* Reading passage
Continuity at a Point

Before we look at a formal definition of what it means for a function to be continuous at a point, let’s consider various functions that fail to meet our intuitive notion of what it means to be continuous at a point. We then create a list of conditions that prevent such failures.

Our first function of interest is shown in Figure 2.32. We see that the graph of \(f \left(\right. x \left.\right)\) has a hole at a. In fact, \(f \left(\right. a \left.\right)\) is undefined. At the very least, for \(f \left(\right. x \left.\right)\) to be continuous at a, we need the following condition:

\[\text{i}. f \left(\right. a \left.\right) \text{is defined}.\]

A graph of an increasing linear function f(x) which crosses the x axis from quadrant three to quadrant two and which crosses the y axis from quadrant two to quadrant one. A point a greater than zero is marked on the x axis. The point on the function f(x) above a is an open circle; the function is not defined at a.

* Required actions
A: Answer these questions from the passage on continuity at a point:
(i) What is created after various functions that fail the intuitive notion of continuity are considered?
(ii) What does the graph of f(x) in Figure 2.32 have at a?
(iii) How is the point on f(x) above a drawn?
B: Write the next part of the passage on continuity at a point, starting after its last sentence.

* Given information
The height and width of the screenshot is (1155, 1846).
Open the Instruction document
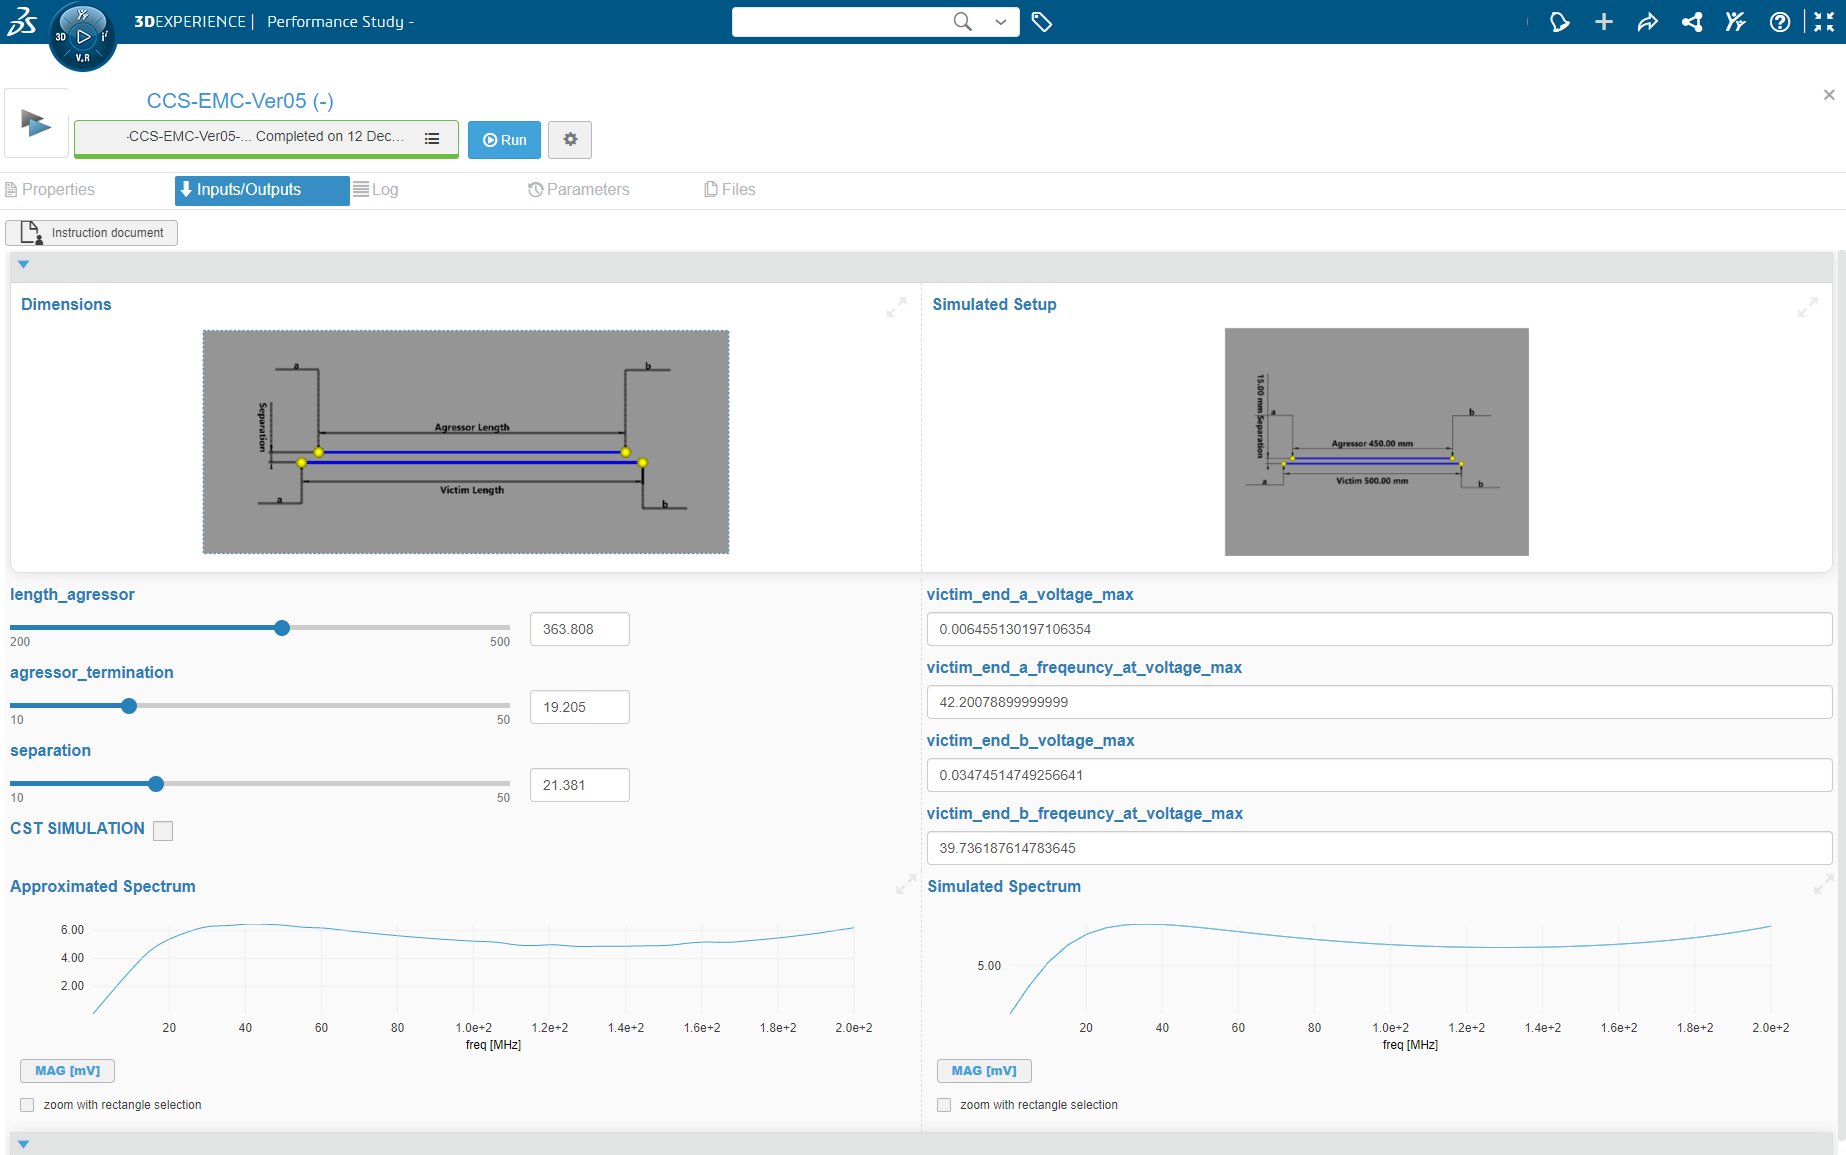[x=91, y=232]
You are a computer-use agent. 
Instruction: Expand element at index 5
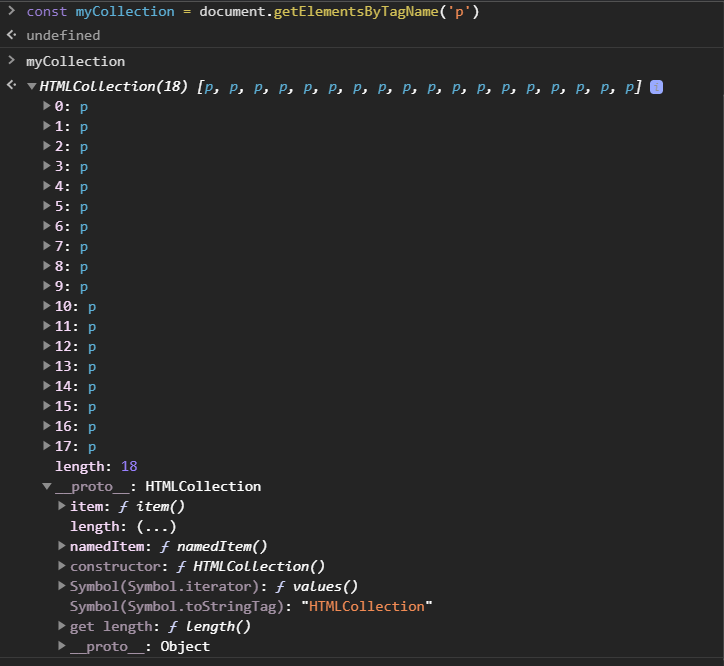47,206
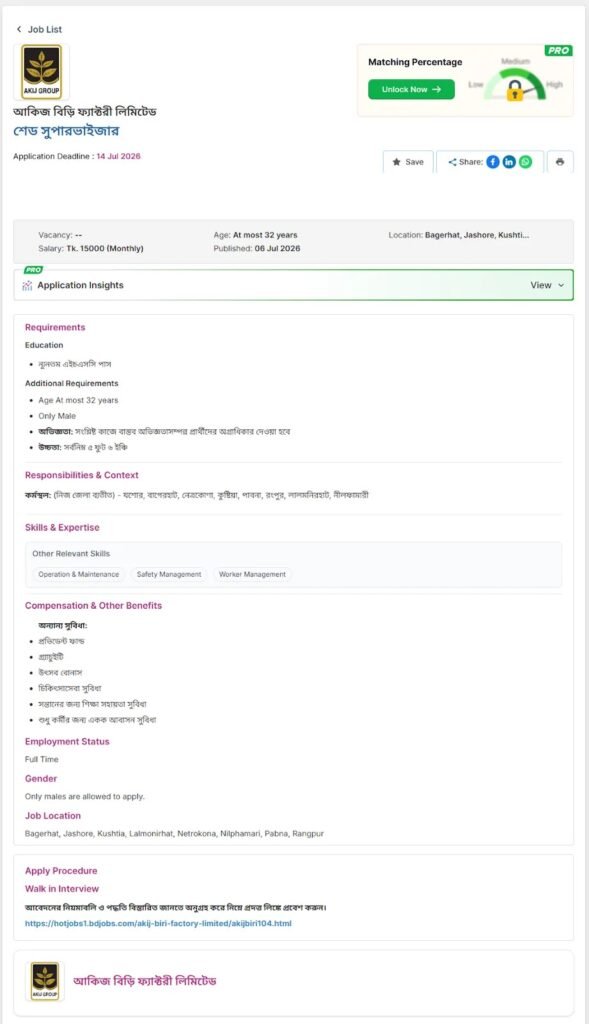Click the padlock on matching gauge
The image size is (589, 1024).
(x=515, y=90)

* Written responses
A:
(i) A list of conditions that prevent such failures.
(ii) A hole, because f(a) is undefined.
(iii) As an open circle.

B:
Figure 2.32 The function \(f \left(\right. x \left.\right)\) is not continuous at a because \(f \left(\right. a \left.\right)\) is undefined.

However, as we see in Figure 2.33, this condition alone is insufficient to guarantee continuity at the point a. Although \(f \left(\right. a \left.\right)\) is defined, the function has a gap at a. In this example, the gap exists because \(\underset{x \rightarrow a}{\text{lim}} f \left(\right. x \left.\right)\) does not exist. We must add another condition for continuity at a—namely,

\[\text{ii}. \underset{x \rightarrow a}{\text{lim}} f \left(\right. x \left.\right) \text{exists}.\]

The graph of a piecewise function f(x) with two parts. The first part is an increasing linear function that crosses from quadrant three to quadrant one at the origin. A point a greater than zero is marked on the x axis. At fa. on this segment, there is a solid circle. The other segment is also an increasing linear function. It exists in quadrant one for values of x greater than a. At x=a, this segment has an open circle.

Figure 2.33 The function \(f \left(\right. x \left.\right)\) is not continuous at a because \(\underset{x \rightarrow a}{\text{lim}} f \left(\right. x \left.\right)\) does not exist.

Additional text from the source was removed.